The international community has made specific commitments to gender equality with the adoption of the Convention on the Rights of the Child and Adolescence, the declarations of the Beijing Conference in 1995, and the 2030 Agenda for Sustainable Development Goals. However, we are still far from the goal. As long as half of the human population is denied fundamental rights, it will be impossible to create a fair, prosperous society where everyone can fully realize their potential.
Against inequality
Terre des Hommes places gender equality at the core of its interventions. In developing countries where we operate, girls constitute the majority of beneficiaries of projects for basic education, informal education, and vocational training. Their specific needs are taken into account in the organization of educational activities, remedial courses, and in the renovation of school buildings and related facilities.
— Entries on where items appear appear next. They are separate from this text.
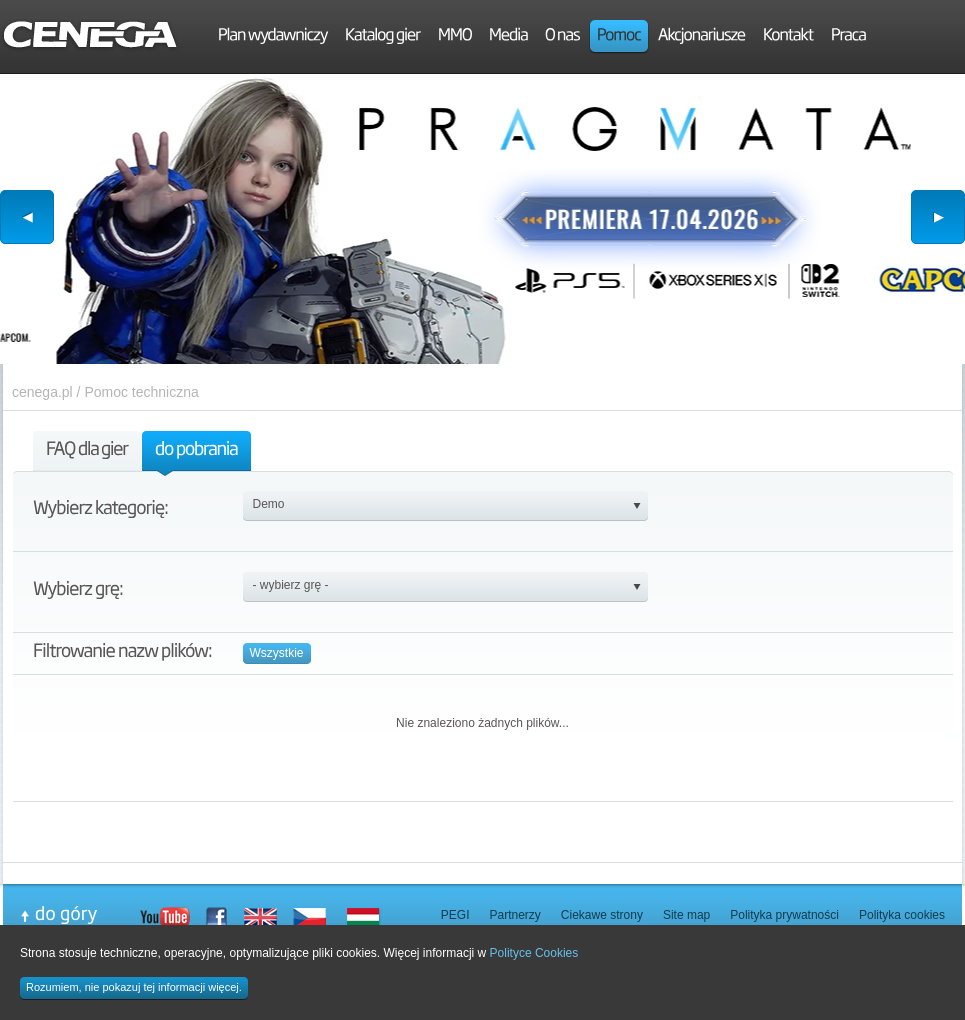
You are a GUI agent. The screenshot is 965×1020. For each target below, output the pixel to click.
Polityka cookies (902, 915)
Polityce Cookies (534, 953)
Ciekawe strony (602, 915)
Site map (686, 915)
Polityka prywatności (784, 915)
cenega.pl (42, 392)
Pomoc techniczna (141, 392)
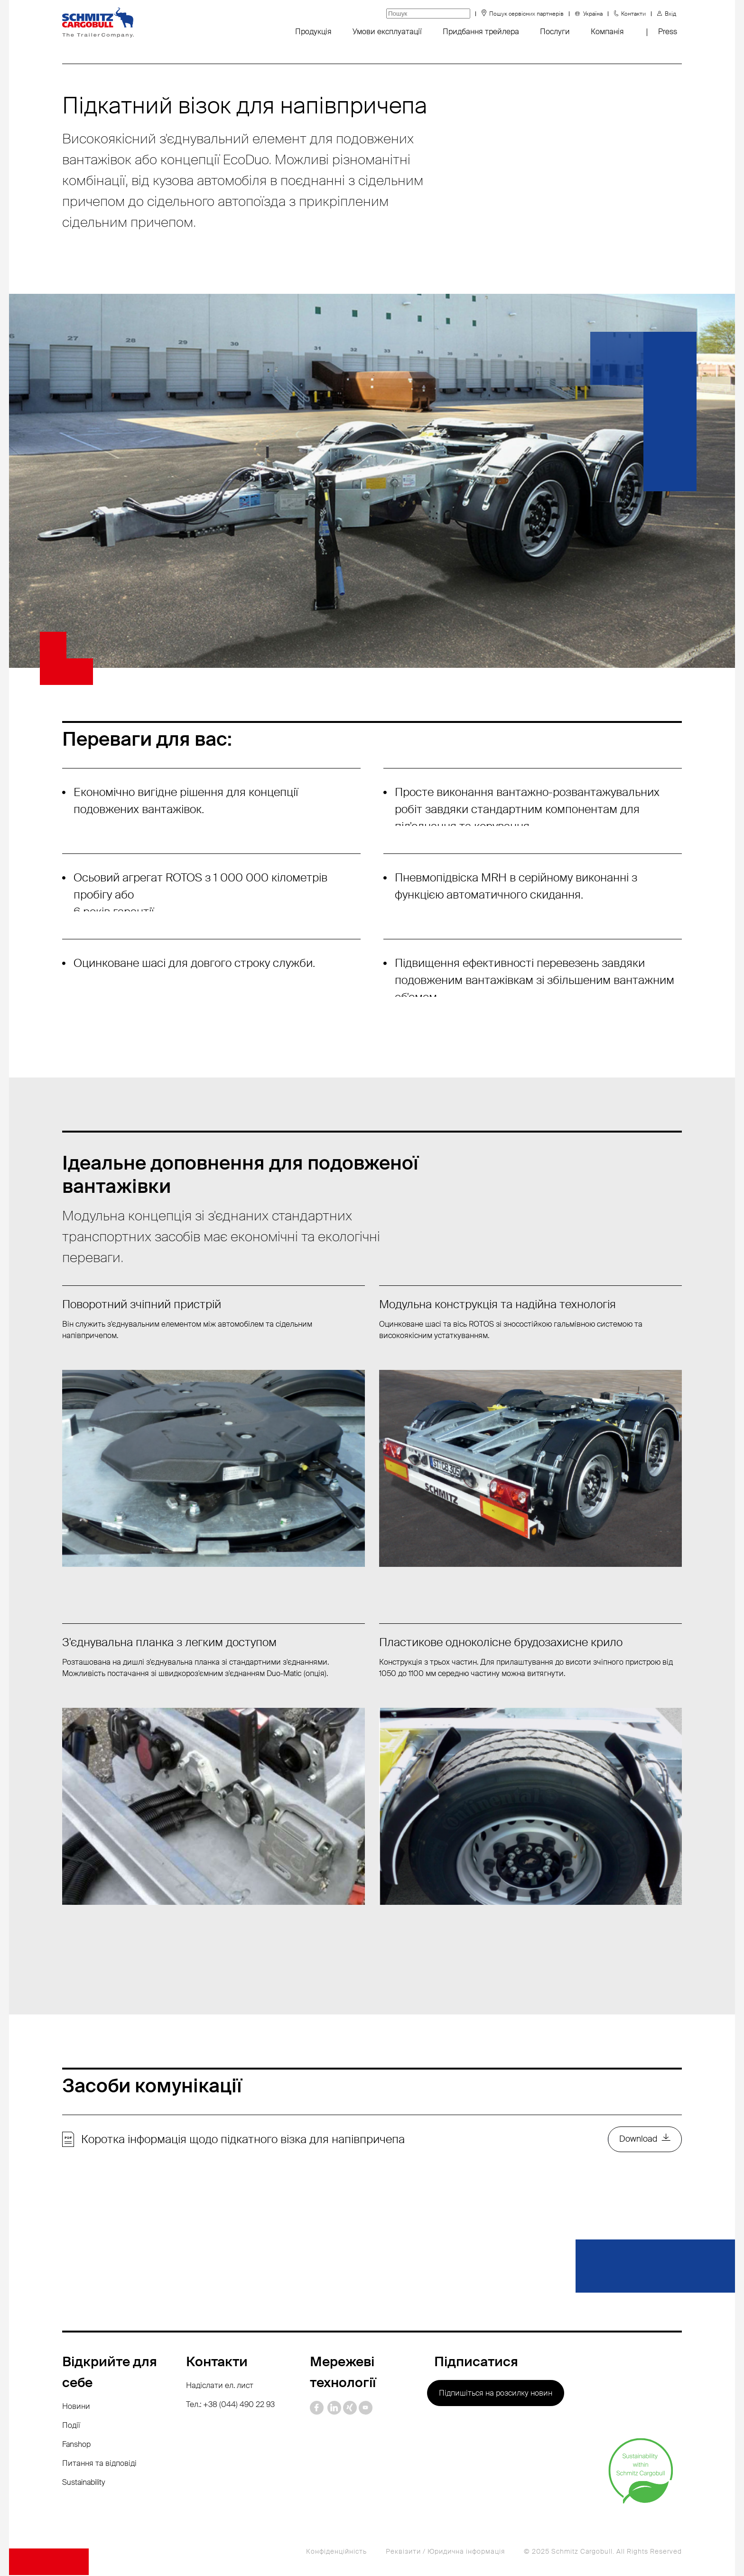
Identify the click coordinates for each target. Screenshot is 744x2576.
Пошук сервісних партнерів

Awareness campaigns aimed at parents and communities always emphasize the rights of girls to study, play, and have leisure time, highlighting the risks of early marriages and pregnancies, harmful traditional practices such as female genital mutilation, and gender-based violence.
Maternal and child health interventions, respecting the cultural context, provide family planning services and information on sexually transmitted diseases, even for very young girls.
Interventions to provoke change
In emergencies and in contexts particularly at risk of phenomena such as trafficking, exploitation, sexual abuse, and early marriages, specific projects offer protection to girls to reduce risks and provoke cultural changes, also leveraging youth leadership. For example, in Bangladesh, we developed an app managed by a group of young female leaders to protect the younger residents of the slums of Dhaka from gender-based violence.
Income-generating programs prioritize girls and women where possible, considering their high economic vulnerability, also offering training in capital management and productive activities.